Все это сопровождается возрастающими пароксизмами выступлений реакционной шайки, бешено метавшейся в сознании своей полной изолированности и рокового бессилия. Именно в это время произошло очередное выступление монархистов на ноябрьском съезде 1915 года, где главные перуны были обращены как раз против прогрессивного блока и «революционного» лозунга — «министерства доверия», причем царь и съезд обменялись телеграммами, в которых «объединенные монархисты» приветствовали «самодержавного» царя, а этот последний благодарил их за «верноподданническую преданность». В лагере «объединенного дворянства», этой — по существу — единственной и последней опоры режима, началась снова усиленная работа. Однако, это оживление мотивировалось, собственно говоря, полной безнадежностью положения «объединенцев», из-под ног которых ускользала последняя почва. Дело в том, что гвардия, которую дворянские союзники считали всегда своим главным орудием, за время войны утратила свое единство и сословную сплоченность благодаря смене своего состава, и в нее проникли будирующие элементы, открыто высказывавшие свое недовольство порядками, господствовавшими в Царском Селе. Да и само «объединенное дворянство» далеко не являлось организацией, выражающей настроения всего дворянства, сильно дифференцированного и распыленного. В 1916 году целый ряд дворянских собраний, подобно, например, новгородскому, выступил с резолюциями, требовавшими «правительства доверия» и протестовавшими против засилья безответственных элементов. В конце 1916 года даже съездом «объединенного дворянства» была вынесена аналогичная декларация, явно говорившая, что время, когда в этой среде верховодил боевой черносотенец Струков (см. XXIII, 710), уже прошло. «Последышам» непримиримо реакционной клики дворянства оставался один выход: путем своих личных влияний при дворе добиться скорейшей ликвидации войны, продолжение которой грозило неминуемой революцией. Потеряв надежды на «победоносный» исход войны, невыносимое бремя которой явно революционизировало страну и грозило помещикам новой аграрной революцией, «объединенцы» ухватились за идею «сепаратного мира» и спешили поскорей выбросить подачку «мужику», вооруженному винтовкой, в виде конфискованных у немцев-колонистов земель, согласно усиленно поддержанному ими упоминавшемуся выше (см. стб. 35) закону.

В такой атмосфере вопрос о сепаратном мире был выдвинут с новой силой и настойчивостью в 1916 году, будучи уже заранее подготовлен при благосклонном участии Сухомлинова, друга казненного за шпионство (февраль 1915 г.) Мясоедова, а также Штюрмера, княгини Васильчиковой, Протопопова и целого ряда темных личностей и банковских дельцов вроде Магнуса и Рубинштейна, не говоря уже о самом Распутине и Александре Федоровне, все время переписывавшейся с германской своей родней. И чем катастрофичнее становилось положение на фронте и внутри страны, тем наглее делались вылазки крайних правых в Государственной думе, завершившиеся 22 ноября 1916 года диким оскорблением председателя Думы со стороны Маркова 2-го. Все интенсивнее становилась и предательская работа протопоповско-распутинского правительства.
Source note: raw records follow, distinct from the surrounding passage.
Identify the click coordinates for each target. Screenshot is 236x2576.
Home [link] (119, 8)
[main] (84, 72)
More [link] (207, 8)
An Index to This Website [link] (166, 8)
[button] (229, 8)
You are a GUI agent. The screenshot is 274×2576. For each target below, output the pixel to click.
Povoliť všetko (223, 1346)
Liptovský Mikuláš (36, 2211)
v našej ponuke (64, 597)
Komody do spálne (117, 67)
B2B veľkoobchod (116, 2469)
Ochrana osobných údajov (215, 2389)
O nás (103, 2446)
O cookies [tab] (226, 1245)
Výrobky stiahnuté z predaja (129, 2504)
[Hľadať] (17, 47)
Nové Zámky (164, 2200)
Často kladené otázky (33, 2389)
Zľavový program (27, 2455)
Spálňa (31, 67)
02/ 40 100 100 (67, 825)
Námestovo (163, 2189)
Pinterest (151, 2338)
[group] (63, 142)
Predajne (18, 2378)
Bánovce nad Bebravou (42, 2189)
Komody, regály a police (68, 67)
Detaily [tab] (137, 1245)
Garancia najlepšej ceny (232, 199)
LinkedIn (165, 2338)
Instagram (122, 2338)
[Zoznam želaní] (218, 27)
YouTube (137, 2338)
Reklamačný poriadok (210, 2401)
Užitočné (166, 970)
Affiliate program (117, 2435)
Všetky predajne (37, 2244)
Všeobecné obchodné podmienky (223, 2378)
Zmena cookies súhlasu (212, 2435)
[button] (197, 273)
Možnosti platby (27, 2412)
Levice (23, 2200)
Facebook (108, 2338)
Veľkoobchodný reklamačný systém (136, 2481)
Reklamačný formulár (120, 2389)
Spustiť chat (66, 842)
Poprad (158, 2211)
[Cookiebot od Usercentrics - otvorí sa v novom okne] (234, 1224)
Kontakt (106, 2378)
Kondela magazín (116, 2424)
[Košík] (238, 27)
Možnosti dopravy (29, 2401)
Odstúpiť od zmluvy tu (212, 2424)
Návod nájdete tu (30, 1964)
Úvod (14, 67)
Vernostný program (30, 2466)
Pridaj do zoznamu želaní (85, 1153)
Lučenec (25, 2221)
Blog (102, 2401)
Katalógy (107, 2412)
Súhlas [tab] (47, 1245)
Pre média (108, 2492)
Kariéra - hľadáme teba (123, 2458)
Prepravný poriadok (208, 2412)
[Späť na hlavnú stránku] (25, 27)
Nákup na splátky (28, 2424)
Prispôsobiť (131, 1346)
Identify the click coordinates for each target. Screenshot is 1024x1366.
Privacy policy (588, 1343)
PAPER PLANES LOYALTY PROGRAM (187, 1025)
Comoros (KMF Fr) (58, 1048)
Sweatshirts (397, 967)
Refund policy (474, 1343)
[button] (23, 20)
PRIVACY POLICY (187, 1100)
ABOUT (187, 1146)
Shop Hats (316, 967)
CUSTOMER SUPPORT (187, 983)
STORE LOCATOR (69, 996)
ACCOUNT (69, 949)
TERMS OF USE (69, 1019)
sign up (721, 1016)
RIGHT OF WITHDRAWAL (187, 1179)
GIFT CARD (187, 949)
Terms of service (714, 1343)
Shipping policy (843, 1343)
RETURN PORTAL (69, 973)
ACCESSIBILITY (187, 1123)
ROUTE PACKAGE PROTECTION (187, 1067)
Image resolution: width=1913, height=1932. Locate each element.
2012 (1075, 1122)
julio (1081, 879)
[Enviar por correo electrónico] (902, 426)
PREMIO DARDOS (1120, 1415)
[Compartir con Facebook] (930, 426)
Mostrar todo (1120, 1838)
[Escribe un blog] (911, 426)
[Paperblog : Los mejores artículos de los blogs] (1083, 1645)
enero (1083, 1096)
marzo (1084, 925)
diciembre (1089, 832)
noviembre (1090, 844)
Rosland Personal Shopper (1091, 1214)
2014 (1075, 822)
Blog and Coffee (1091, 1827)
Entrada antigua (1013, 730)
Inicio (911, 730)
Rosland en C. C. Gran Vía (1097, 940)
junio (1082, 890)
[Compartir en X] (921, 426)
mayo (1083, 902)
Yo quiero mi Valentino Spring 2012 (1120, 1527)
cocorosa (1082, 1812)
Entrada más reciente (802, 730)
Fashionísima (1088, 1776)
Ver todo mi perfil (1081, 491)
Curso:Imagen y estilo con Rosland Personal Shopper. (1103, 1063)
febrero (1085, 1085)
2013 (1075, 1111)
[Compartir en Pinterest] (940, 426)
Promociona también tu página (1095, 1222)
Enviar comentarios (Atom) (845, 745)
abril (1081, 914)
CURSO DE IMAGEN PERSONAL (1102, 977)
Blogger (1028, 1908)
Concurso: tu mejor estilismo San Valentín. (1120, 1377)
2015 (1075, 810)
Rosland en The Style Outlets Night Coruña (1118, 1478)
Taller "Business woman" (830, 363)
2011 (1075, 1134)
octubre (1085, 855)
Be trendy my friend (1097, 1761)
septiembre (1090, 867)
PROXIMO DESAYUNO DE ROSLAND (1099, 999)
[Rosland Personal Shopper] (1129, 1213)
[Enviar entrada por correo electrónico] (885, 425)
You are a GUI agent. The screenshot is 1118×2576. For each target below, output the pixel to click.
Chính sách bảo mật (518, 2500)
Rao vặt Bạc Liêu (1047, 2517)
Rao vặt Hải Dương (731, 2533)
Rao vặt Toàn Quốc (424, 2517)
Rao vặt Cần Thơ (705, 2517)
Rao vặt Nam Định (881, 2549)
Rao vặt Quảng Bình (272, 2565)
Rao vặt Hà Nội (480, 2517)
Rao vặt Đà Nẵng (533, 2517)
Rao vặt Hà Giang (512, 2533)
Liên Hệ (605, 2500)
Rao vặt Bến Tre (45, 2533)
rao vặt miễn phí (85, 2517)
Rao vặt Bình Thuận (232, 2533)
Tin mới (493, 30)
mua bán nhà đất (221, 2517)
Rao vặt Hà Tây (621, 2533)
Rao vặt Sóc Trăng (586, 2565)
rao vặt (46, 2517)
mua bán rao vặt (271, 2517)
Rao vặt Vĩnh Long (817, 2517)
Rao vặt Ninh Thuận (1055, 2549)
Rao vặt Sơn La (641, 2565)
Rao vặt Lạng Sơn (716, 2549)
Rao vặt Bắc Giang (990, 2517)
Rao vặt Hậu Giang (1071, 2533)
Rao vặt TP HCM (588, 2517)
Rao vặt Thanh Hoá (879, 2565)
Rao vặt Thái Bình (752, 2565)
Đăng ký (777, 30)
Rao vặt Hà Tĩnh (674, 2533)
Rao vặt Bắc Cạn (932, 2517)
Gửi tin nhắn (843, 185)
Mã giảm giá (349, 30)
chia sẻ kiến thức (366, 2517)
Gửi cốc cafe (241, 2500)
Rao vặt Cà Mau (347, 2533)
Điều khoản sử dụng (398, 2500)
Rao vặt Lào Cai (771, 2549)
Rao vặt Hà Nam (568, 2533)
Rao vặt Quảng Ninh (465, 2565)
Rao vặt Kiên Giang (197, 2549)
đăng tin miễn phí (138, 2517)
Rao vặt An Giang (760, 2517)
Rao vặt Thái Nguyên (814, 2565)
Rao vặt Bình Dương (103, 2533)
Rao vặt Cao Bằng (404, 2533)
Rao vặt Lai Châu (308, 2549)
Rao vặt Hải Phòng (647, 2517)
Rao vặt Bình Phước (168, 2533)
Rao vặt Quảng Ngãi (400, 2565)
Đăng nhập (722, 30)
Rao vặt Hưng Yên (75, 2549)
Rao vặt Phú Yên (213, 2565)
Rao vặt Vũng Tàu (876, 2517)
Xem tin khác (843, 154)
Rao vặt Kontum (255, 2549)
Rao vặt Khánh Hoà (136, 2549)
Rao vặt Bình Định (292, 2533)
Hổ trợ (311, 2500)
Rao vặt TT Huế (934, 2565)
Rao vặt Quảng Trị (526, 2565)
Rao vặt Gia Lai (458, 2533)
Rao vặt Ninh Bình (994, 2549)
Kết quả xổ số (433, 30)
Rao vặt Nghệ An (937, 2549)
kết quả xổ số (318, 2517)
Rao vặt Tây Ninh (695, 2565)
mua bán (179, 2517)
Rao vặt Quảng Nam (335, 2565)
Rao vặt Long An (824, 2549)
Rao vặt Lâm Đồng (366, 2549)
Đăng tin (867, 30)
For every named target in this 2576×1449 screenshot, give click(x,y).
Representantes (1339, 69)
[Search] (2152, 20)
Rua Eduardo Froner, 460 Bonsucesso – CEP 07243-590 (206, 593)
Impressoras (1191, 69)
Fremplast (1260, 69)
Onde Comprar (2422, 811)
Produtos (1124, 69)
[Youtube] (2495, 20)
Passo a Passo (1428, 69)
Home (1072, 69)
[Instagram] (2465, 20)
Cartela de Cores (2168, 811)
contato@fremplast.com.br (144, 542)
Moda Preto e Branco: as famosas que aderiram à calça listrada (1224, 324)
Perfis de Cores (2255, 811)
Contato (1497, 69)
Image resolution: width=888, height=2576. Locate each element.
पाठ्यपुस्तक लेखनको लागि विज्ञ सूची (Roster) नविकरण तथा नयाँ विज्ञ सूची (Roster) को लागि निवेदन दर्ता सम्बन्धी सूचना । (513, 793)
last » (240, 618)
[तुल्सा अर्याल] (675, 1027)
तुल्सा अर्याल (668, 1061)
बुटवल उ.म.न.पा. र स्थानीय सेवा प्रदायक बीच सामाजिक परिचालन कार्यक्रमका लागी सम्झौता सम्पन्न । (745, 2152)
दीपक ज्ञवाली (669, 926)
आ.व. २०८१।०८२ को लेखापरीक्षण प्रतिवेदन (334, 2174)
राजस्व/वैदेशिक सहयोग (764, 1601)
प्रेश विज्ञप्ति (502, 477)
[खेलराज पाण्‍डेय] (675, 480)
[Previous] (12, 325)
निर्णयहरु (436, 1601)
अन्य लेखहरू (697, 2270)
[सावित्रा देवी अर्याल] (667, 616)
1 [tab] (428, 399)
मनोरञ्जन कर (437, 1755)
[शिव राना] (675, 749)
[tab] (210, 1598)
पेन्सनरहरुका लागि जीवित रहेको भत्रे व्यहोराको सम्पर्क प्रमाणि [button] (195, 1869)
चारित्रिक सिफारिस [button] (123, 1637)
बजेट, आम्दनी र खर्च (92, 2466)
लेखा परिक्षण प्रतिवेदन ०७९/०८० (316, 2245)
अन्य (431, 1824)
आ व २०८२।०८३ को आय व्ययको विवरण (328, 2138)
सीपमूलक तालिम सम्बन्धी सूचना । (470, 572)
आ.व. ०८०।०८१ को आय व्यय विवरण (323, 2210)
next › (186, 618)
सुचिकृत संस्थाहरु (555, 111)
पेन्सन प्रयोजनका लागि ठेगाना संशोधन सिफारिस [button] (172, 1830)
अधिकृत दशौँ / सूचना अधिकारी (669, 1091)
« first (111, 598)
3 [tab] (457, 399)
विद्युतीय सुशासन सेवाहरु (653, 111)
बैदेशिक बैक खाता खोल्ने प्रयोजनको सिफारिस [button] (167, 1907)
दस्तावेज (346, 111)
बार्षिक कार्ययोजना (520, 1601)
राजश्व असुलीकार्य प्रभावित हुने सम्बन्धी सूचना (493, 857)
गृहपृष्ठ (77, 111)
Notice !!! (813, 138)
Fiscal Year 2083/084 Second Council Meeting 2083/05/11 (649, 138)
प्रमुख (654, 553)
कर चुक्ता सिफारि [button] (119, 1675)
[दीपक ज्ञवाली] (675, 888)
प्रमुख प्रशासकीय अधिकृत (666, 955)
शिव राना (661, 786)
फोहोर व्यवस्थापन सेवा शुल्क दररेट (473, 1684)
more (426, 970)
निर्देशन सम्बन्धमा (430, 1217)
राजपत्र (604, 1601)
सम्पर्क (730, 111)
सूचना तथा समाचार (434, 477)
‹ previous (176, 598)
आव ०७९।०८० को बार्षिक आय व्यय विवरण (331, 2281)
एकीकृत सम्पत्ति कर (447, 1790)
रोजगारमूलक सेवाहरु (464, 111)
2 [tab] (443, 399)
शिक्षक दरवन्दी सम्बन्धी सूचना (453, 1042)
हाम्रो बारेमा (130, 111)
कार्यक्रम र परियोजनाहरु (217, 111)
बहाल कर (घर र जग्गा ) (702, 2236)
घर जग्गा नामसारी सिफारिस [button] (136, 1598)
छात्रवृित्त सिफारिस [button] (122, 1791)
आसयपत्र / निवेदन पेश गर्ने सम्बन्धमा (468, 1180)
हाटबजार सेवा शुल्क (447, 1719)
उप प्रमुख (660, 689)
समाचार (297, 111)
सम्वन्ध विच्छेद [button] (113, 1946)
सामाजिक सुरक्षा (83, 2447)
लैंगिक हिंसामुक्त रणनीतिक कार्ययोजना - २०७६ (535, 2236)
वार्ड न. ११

Но если одних, крайних правых, паника перед лицом наступающей революции толкала на путь отчаянной борьбы, то других — объединенную думскую оппозицию — она загоняла в безнадежный тупик бессильных, хотя и ярких словесных протестов, очередных «формул перехода», которые правительство продолжало открыто и цинично игнорировать. Тщетно апеллируя в течение 10 лет к Столыпиным, Горемыкиным и Штюрмерам во имя громкой формулы — «исполнительная власть да подчинится законодательной», либеральная оппозиция осудила себя на полное бессилие и изоляцию от живых и боевых сил страны. Подняв свой горячий «парламентский» протест до самой высокой ноты, она оборвалась на этой ноте в сознании безвыходности своего собственного положения и нарастающих грозных событий, которых она только боялась. Своеобразной иронией прозвучала в такой обстановке речь Родзянко (27/ІV) по поводу десятилетнего  юбилея Государственной думы, в которой он с удовлетворением отметил, что за этот период «идея народного представительства укоренилась в народе».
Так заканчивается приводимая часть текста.